# DOCUMENT TEXT
+--

Multiple Instance Learning for Glioma Diagnosis using Hematoxylin and Eosin Whole Slide Images: An Indian Cohort Study
Ekansh Chauhan, Amit Sharma, Megha S Uppin, C. V. Jawahar, P. K. Vinod
TL;DR
The paper tackles accurate glioma typing, grading, and IHC biomarker inference from H&E whole-slide images by formulating a MIL-based pipeline. It introduces the IPD-Brain Indian cohort and systematically evaluates combinations of patch-level feature extractors and MIL aggregators, finding that a ResNet-50 backbone pre-trained with Barrow Twins SSL and the Double-Tier Feature Distillation (DTFD) aggregator yields state-of-the-art performance on IPD-Brain and TCGA-Brain datasets. The approach demonstrates high AUCs for multi-class glioma subtype classification, reliable grading performance, and strong ability to predict IHC biomarkers (IDH, ATRX, TP53) and Ki-67 from H&E, with explainability via attention maps aligning with pathologist diagnostic reasoning. Importantly, the model operates on H&E slides alone, offering a cost-effective augmentation to molecular testing and potential applicability across diverse patient populations, highlighted by the newly established IPD-Brain resource. The work paves the way for broader deployment of MIL-based histopathology tools in neuro-oncology and encourages further exploration of extractor-aggregator pairings.

+--

# DATA SHOWN
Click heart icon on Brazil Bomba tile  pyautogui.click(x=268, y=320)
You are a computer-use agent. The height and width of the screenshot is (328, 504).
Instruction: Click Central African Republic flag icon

+--

# GOAL OF THE EXERCISE
In the glioma study summary, which MIL aggregator yields state-of-the-art performance on the IPD-Brain and TCGA-Brain datasets?

# RESULT
The Double-Tier Feature Distillation (DTFD) aggregator